In many languages (e.g. C, Java, Python, CLisp) the standard input and standard output streams are character streams; that is, the programmer may direct only characters or strings to be read from or sent to them and not bytes. Since Shen works in bytes, for these character-oriented platforms some adaption is needed to glue the Shen reader and writer to the standard input and output. Prior to 2021, this was achieved by ad hoc adjustments to the kernel code. Shen does not incorporate characters as a data type; their place being taken by unit strings.
In 2021, a more structured approach to dealing with this problem was introduced involving the introduction of four primitives directed towards languages which support character based standard streams. These primitives are internal to the Shen package (they are not designed for the user) and are prefaced by shen. They are used in the kernel code to glue byte-oriented operations to character streams. They are as follows.
1. A 1-place primitive function 'shen.char-stinput?' which takes a stream as an argument and returns true if it is a character based standard input.

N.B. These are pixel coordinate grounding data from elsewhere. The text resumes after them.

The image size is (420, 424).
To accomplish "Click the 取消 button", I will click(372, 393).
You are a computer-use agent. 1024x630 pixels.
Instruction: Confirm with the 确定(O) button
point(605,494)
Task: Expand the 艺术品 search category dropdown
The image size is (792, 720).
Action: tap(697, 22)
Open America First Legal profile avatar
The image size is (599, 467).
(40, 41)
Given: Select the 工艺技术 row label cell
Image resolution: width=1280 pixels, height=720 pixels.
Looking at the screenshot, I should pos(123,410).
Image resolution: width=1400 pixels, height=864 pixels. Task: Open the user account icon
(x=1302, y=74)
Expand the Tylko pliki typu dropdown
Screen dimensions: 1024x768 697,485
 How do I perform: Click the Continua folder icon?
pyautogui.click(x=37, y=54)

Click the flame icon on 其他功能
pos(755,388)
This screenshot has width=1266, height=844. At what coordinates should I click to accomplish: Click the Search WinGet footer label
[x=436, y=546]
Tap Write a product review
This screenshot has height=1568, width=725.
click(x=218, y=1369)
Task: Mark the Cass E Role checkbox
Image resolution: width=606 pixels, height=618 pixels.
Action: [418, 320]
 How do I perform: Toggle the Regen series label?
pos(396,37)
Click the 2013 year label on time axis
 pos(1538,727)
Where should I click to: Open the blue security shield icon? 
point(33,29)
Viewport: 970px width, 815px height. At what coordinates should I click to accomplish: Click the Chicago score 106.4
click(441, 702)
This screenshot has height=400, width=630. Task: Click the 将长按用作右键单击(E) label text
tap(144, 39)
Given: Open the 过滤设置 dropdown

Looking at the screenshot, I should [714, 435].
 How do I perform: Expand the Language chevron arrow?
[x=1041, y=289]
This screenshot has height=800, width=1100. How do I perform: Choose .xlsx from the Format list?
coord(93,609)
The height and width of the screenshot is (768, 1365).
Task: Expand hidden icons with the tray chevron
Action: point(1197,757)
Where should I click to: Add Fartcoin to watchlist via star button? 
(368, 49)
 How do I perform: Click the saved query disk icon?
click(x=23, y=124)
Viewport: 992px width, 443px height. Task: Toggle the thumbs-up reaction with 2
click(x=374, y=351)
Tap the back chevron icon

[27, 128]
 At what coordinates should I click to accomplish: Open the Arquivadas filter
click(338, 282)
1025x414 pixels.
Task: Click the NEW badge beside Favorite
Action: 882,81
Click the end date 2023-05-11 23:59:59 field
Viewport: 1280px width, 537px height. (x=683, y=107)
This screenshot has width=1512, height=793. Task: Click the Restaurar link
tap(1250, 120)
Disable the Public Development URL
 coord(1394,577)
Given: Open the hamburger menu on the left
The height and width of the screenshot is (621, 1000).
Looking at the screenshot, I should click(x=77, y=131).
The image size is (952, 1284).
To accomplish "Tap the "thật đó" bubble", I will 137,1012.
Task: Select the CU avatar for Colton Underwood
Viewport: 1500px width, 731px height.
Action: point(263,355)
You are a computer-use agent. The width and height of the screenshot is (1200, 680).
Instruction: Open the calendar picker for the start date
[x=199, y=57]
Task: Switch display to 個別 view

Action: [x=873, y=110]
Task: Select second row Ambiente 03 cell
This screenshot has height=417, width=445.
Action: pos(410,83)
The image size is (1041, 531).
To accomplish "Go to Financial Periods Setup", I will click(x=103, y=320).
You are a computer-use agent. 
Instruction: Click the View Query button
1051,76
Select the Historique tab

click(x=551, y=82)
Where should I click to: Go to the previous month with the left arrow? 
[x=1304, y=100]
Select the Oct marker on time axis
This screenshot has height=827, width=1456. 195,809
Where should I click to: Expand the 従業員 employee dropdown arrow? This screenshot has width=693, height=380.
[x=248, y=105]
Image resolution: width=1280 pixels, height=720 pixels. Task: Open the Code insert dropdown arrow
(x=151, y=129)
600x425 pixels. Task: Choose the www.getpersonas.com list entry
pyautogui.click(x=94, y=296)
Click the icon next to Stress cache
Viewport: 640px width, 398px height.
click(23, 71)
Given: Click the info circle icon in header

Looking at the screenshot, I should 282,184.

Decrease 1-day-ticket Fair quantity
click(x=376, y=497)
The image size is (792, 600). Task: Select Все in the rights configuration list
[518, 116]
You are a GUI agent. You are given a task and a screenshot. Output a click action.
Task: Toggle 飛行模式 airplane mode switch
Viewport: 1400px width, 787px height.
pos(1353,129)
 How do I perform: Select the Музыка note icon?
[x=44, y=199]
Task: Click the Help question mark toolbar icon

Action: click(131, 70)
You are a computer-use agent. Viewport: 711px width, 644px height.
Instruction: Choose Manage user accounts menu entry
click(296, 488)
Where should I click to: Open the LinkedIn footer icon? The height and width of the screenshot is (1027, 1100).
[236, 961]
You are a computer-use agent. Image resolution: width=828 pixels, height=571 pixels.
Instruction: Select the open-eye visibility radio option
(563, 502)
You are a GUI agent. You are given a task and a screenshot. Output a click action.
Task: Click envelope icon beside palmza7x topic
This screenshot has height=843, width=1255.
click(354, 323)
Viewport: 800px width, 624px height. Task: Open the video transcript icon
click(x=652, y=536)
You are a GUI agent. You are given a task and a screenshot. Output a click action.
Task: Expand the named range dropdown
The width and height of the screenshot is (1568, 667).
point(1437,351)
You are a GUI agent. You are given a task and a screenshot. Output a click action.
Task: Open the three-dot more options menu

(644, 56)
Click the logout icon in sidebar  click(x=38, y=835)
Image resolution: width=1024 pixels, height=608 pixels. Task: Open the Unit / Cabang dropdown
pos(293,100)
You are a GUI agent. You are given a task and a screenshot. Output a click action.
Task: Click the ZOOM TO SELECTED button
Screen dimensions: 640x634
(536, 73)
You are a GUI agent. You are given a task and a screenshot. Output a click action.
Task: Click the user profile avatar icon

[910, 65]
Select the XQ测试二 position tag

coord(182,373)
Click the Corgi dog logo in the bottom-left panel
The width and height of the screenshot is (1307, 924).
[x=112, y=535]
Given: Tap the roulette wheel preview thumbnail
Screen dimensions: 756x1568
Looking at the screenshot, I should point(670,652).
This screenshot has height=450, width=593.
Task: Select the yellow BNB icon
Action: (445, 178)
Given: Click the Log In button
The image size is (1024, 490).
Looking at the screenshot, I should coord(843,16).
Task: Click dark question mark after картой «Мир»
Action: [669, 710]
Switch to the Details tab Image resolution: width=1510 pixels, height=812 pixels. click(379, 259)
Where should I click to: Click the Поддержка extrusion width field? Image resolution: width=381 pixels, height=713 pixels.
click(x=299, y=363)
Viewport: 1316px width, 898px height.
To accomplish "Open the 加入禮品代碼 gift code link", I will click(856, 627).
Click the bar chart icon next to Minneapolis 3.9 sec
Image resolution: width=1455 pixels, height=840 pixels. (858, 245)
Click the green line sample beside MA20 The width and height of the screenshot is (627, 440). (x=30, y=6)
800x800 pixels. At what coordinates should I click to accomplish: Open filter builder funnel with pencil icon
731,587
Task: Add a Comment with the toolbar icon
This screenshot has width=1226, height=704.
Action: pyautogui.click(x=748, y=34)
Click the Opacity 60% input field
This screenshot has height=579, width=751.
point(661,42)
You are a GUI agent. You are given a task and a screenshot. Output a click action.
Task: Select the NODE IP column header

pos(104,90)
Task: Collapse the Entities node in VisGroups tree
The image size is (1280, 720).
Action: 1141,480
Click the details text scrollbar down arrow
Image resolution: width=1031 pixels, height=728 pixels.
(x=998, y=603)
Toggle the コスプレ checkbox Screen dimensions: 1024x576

2. An equivalent function 'shen.char-stoutput?' which takes a stream as an argument and returns true if it is a character based standard output.
3. A 1-place function 'shen.write-string' which prints a string to the standard input.
4. A 1-place function 'shen.read-unit-string' that reads a unit string from the standard input.
These functions operate to define 'pr' and 'read-byte' as follows.
procedure pr (String, Stream)
1. If Stream is a character based standard output stream
a. write String to Stream using 'shen.write-string'.
2. Else
a. convert String to a list L of unit strings.
b. map each element of L to a list of bytes B based on extended ASCII encoding and
c. write each element of B to Stream using 'shen.write-byte'
3. Return String.
procedure read-byte (Stream)
1. If Stream is a character based standard input stream
a. read one unit string off the Stream using 'shen.read-unit-string' and map it to a byte.
2. Else just read the byte.
Since reading a byte is a very low level operation which is used intensively in reading
files, repeatedly testing for every byte read to see if the input stream is character based is
unacceptably slow. Therefore the kernel code tests the stream once to determine if it is character
based and uses procedure 1a. if it is and 2. if it is not.
In Shen implementations which run purely off byte streams, these four intermediary functions
are trivially definable or redundant. The functions 'shen.char-stinput?' and 'shen.char-stoutput?'
need to be defined for byte stream platforms unless the kernel code is adjusted to remove them, but
their definition is trivial.
(define shen.char-stinput?
_ -> false)
(define shen.char-stoutput?
_ -> false)
For purely byte stream oriented implementations 'shen.write-string' and 'shen.read-unit-string' need not be defined since the control paths containing calls to these functions can never be activated. Thus not all implementations of Shen will support the internal functions described in this section, since their utility is internal to the configuration of the platform.
|